Work to do ▸
Rewrite the records below, starting at the line that has "The image size" and stopping after the line that has "center [85, 225].", with "screenshot" changed to "screen capture" and nothing else altered. Leave the pictures out.

Supplied entries ▸
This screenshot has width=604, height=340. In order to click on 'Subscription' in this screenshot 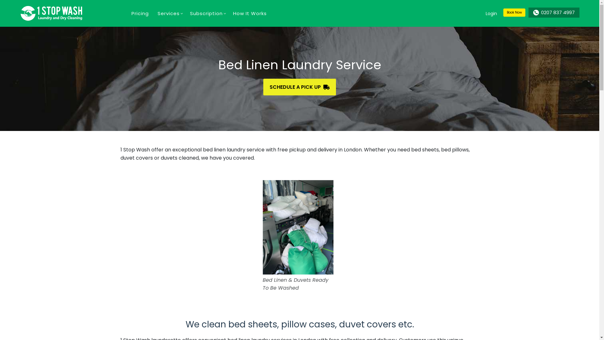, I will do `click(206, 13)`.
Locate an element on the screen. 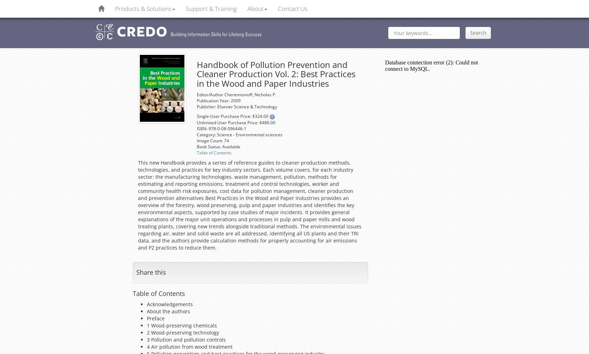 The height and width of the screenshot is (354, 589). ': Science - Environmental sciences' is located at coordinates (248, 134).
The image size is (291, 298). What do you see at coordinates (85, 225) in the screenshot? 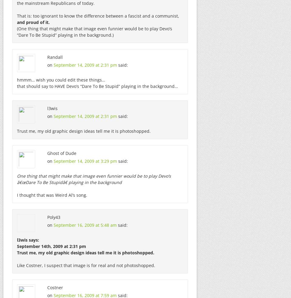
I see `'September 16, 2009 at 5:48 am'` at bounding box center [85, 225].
--
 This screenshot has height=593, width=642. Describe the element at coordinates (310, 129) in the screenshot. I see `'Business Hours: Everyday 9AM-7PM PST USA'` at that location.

Completed exercise ▸
The image size is (291, 298). What do you see at coordinates (85, 225) in the screen capture? 
I see `'September 16, 2009 at 5:48 am'` at bounding box center [85, 225].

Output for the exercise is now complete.